Estimation instructions don’t enable the dependent variable to be an element variable. The _fv_check_depvar command in line 9 will exit with an error if the native macro depvar incorporates an element variable.
Line 15 shops the variety of columns within the matrix shaped by matrix accum within the native macro p. Line 19 shops the variety of linearly unbiased columns within the native macro okay.
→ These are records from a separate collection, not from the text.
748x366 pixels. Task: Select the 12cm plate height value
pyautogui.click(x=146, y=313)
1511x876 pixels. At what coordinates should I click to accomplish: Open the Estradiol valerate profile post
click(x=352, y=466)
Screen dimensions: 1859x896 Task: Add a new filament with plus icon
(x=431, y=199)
This calculation makes use of diag0cnt() to account for the superbly collinear variables that have been dropped. (Every dropped variable places a zero on the diagonal of the generalized inverse calculated by syminv() and diag0cnt() returns the variety of zeros on the diagonal.)
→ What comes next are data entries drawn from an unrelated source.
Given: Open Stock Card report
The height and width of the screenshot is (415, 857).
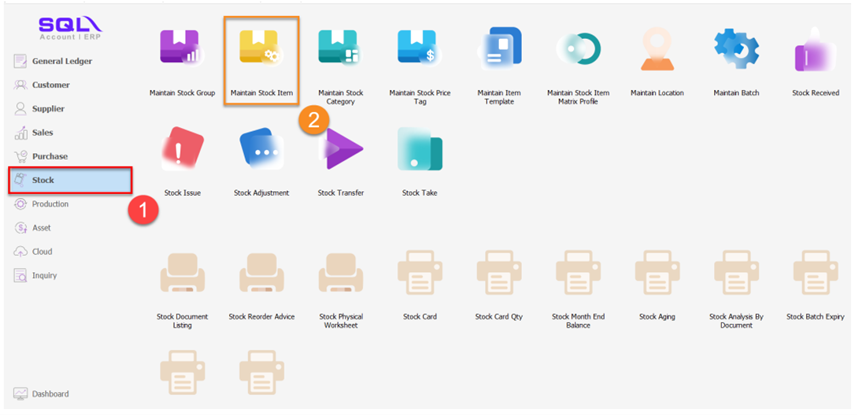Looking at the screenshot, I should click(x=419, y=275).
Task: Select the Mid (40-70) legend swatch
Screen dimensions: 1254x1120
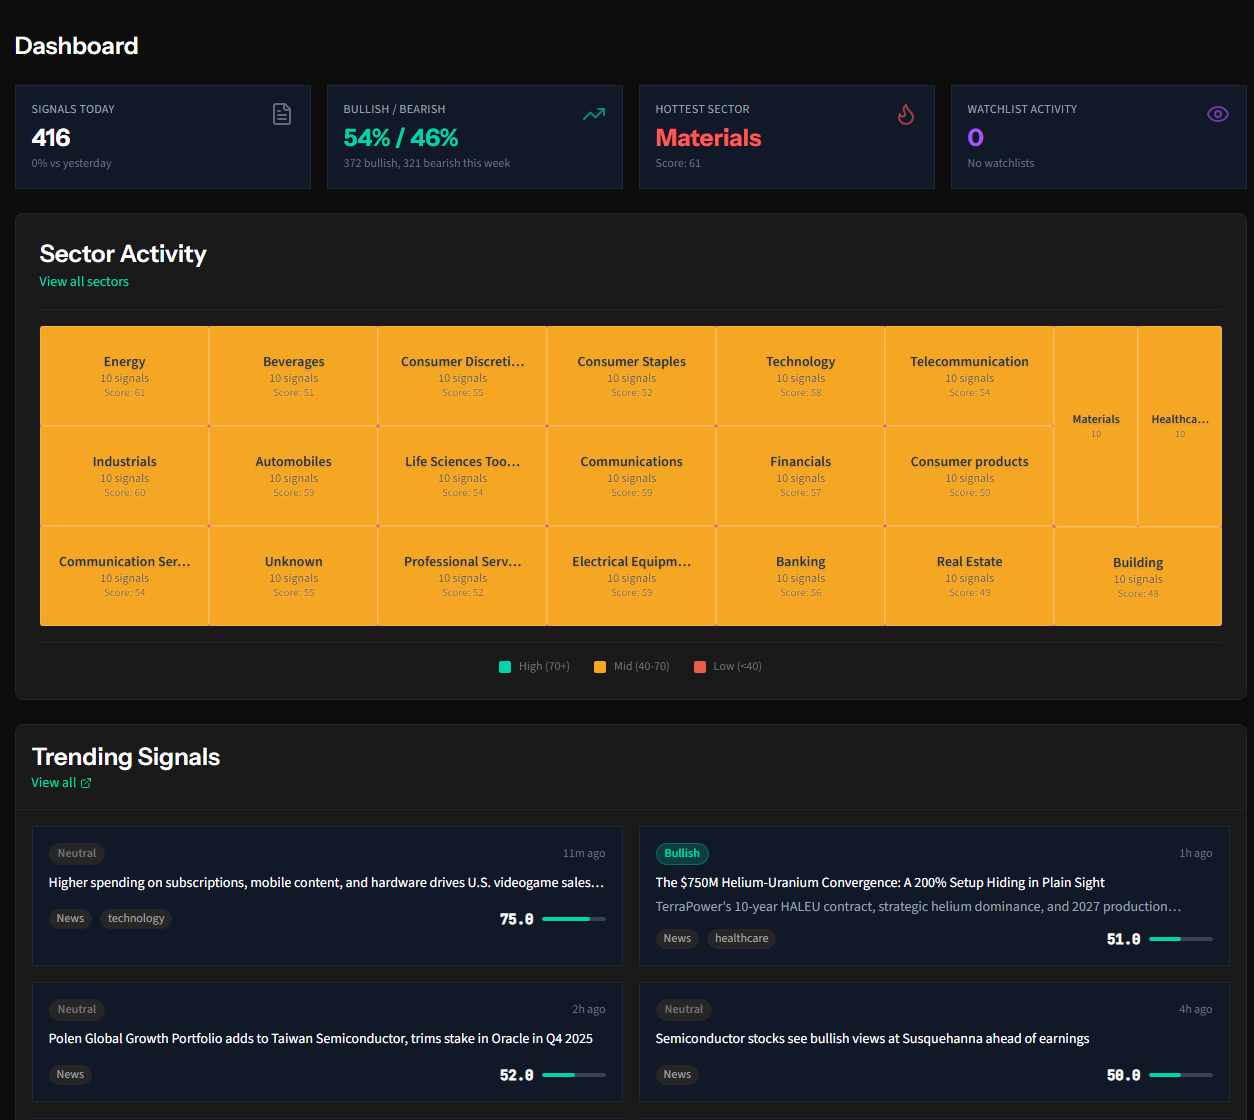Action: click(601, 666)
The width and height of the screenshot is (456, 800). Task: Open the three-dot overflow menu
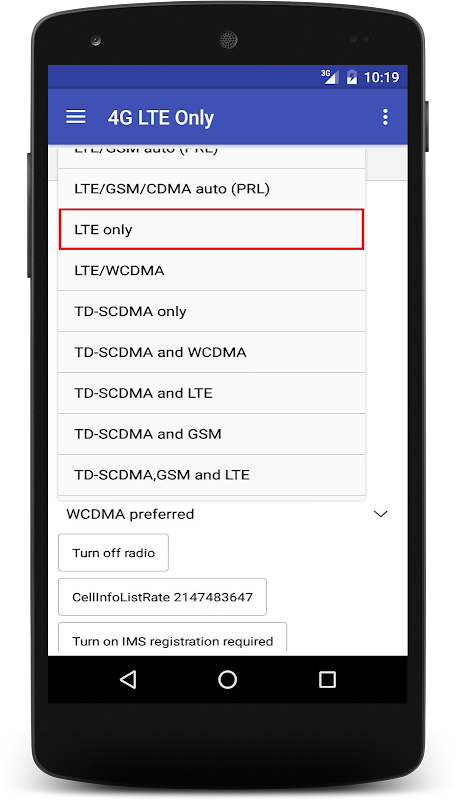(385, 117)
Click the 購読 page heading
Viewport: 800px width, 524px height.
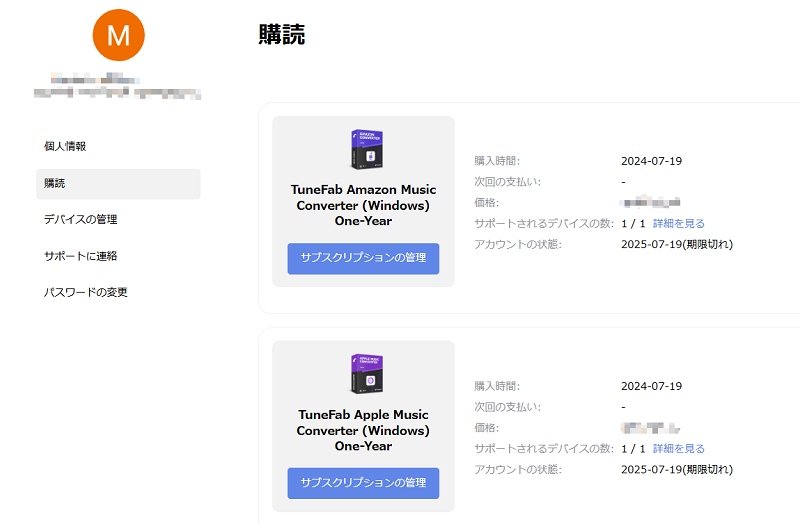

On line 29, I specified choice buildfvinfo on ereturn publish to retailer hidden info that ereturn show, distinction, margins, and pwcompare use to label tables and to determine which capabilities of the parameters are estimable.
Line 31 shops the variety of linearly unbiased variables in e(rank) for postestimation instructions.
Now, I take advantage of myregress6 to incorporate rep78 as a factor-operated variable. The bottom class is dropped as a result of we included a continuing time period.
Instance 2: myregress6 with a factor-operated variable
. myregress6 worth mpg trunk i.rep78
------------------------------------------------------------------------------
| Coef. Std. Err. z P>|z| [95% Conf. Interval]
-------------+----------------------------------------------------------------
mpg | -262.7053 73.49434 -3.57 0.000 -406.7516 -118.6591
trunk | 41.75706 93.9671 0.44 0.657 -142.4151 225.9292
|
rep78 |
2 | 654.7905 2136.246 0.31 0.759 -3532.175 4841.756
3 | 1170.606 2001.739 0.58 0.559 -2752.73 5093.941
4 | 1473.352 2017.138 0.73 0.465 -2480.167 5426.87
5 | 2896.888 2121.206 1.37 0.172 -1260.599 7054.375
|
_cons | 9726.377 2790.009 3.49 0.000 4258.06 15194.69
------------------------------------------------------------------------------
Executed and undone
I modified the OLS command mentioned in Programming an estimation command in Stata: A greater OLS command to permit for pattern restrictions, to deal with lacking values, to permit for issue variables, and to cope with completely collinear variables. Within the subsequent publish, I present tips on how to enable choices for sturdy commonplace errors and to suppress the fixed time period.